Available Online at www.ijcsmc.com
International Journal of Computer Science and Mobile Computing
A Monthly Journal of Computer Science and Information Technology
ISSN 2320–088X
IJCSMC, Vol. 2, Issue. 4, April 2013, pg.58 – 64
RESEARCH ARTICLE
© 2013, IJCSMC All Rights Reserved 58
Perceptual Video Quality Measurement
Based on Generalized Priority Model
S. Bharath
1
, S. Jaganath
2
, J. Prakash
3
1
Assistant Professor, Department of ECE, PSNA College of Engineering and Technology, Dindigul, India
2
Assistant Professor, Department of ECE, PSNA College of Engineering and Technology, Dindigul, India
3
Assistant Professor, Department of ECE, PSNA College of Engineering and Technology, Dindigul, India
1
bharath.psna@gmail.com;
2
s.jaganhsd@gmail.com;
3
jeyavelprakash@gmail.com
Abstract— We consider factors not only in a packet, but also in its locality, to account for possible temporal
and spatial masking effects. We apply our visibility model to packet priority for a video stream, when the
network gets jam-packed at an in-between router; the router is able to choose which packets to drop such that
visual quality of the video is minimally crashed. To show the effectiveness of our visibility model and its
corresponding packet priority method, experiments are done to compare our perceptual-quality-based packet
priority approach with existing Drop tail & hint track, Mean square error priority methods. The result shows
that our priority method produces videos of higher perceptual quality for different network conditions. Our
model was developed using data from high encoding-rate videos, and designed for high-quality video sent
over a mostly reliable network; however, the experiments show the model is valid to different encoding rates.
Key Terms: - Packet dropping policy; packet loss; perceptual video quality; video coding; visibility model
I. INTRODUCTION
The growing popularity of transmitting compressed video over the Internet increases the need for quality
assessment methods that can accurately characterize how the network is affecting the video quality seen by the
end-user. Transmitting video in digital form is the direct result of the benefits offered by digital compression.

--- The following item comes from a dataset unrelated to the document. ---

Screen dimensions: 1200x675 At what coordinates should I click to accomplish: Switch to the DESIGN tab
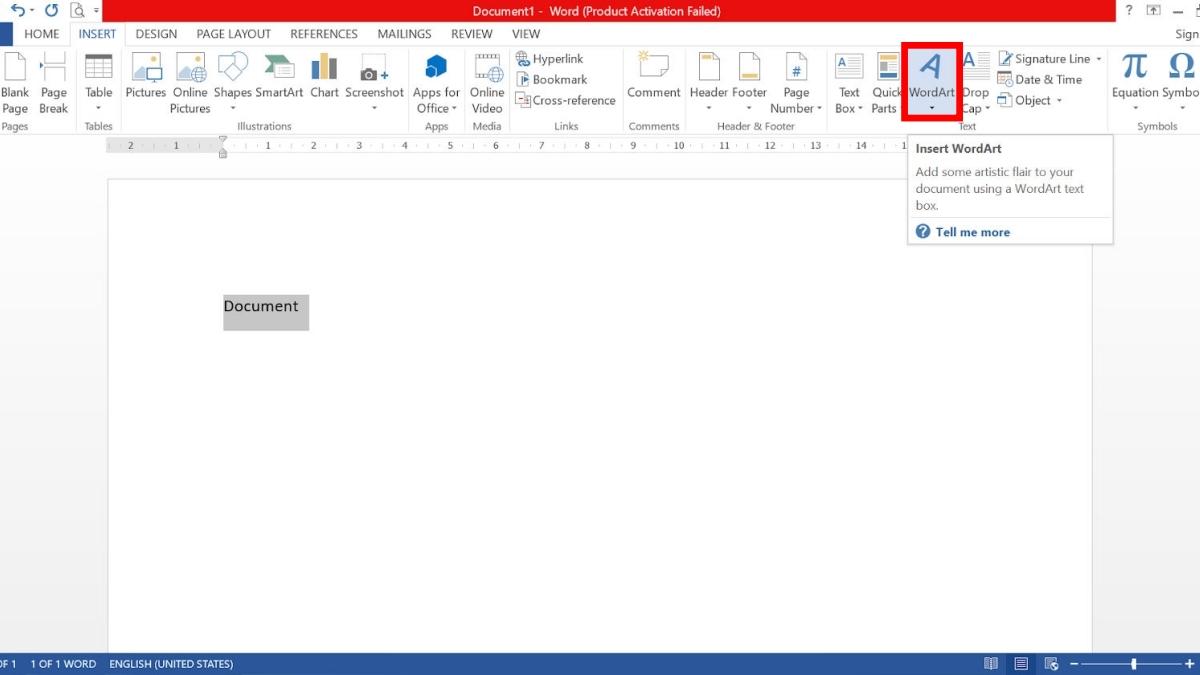(156, 34)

The potential impact of multimedia information is currently restricted by the bandwidth of the existing
communication networks. Quality of Service (QoS) of Networks are of more importance, especially due to the
need of Synchronization (frame-rate of video must be maintained) of video streams. The Burst nature of
compressed video stream is the major hurdle for Network technologies to maintain QoS.

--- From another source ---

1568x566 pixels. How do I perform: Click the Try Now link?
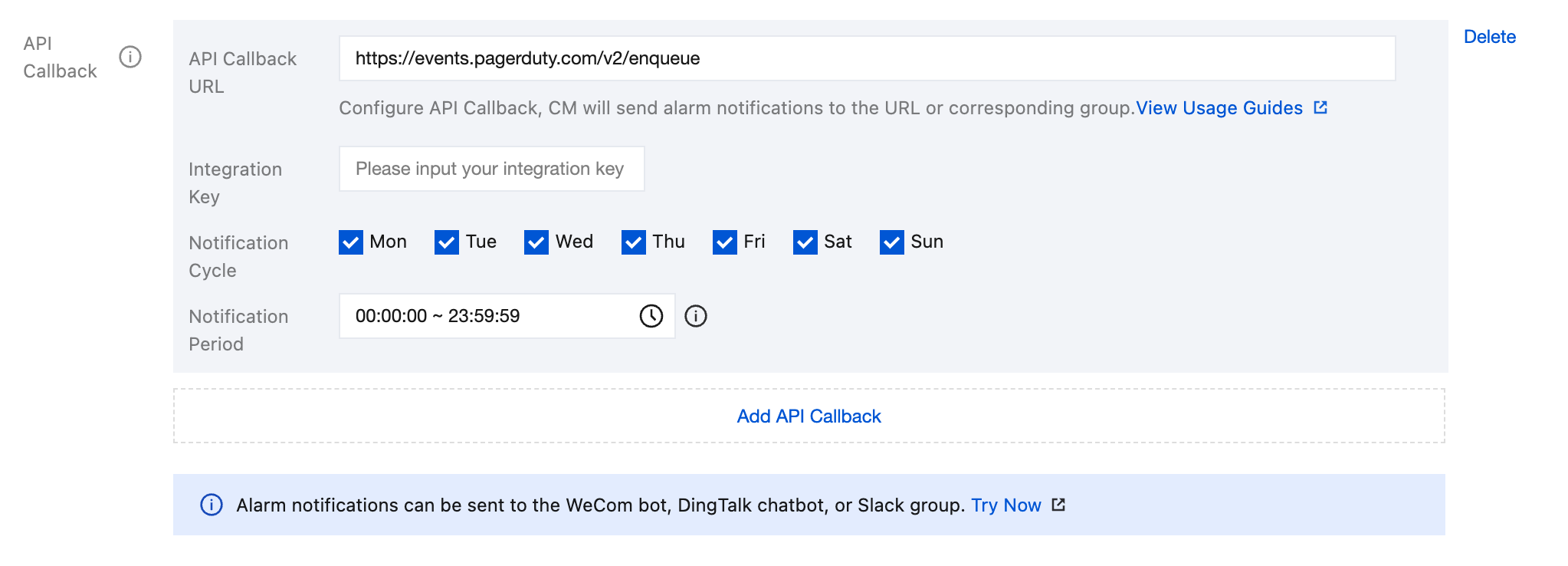[1005, 505]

Video quality measurement in the network can be categorized into three different types based on the
accessibility of information about the original (reference) video. Full-reference (FR) methods evaluate the video
quality with access to the original video, providing the most precise measurements on the video quality
difference. Reduced-reference (RR) metrics extract partial information about the original video at the sender and
are sent reliably to the receiver to estimate the video quality. No-reference (NR) methods only use information
available in the bit stream or the decoded pixels without reference video information [1].
Packet losses in the network (for example, due to congestion) can significantly damage video quality during
transmission. Therefore, considerable research has been conducted to understand the relationship between
packet losses and visual quality degradation. Although PSNR (Peak Signal to Noise Ratio) and MSE do not
always reflect perceptual quality well, they are commonly used to measure video quality. The relation between
PSNR and perceptual quality scores is considered in [2]. It finds that packet losses are visible when the PSNR
drop is greater than a threshold, and the distance between dropped packets is crucial to perceptual quality.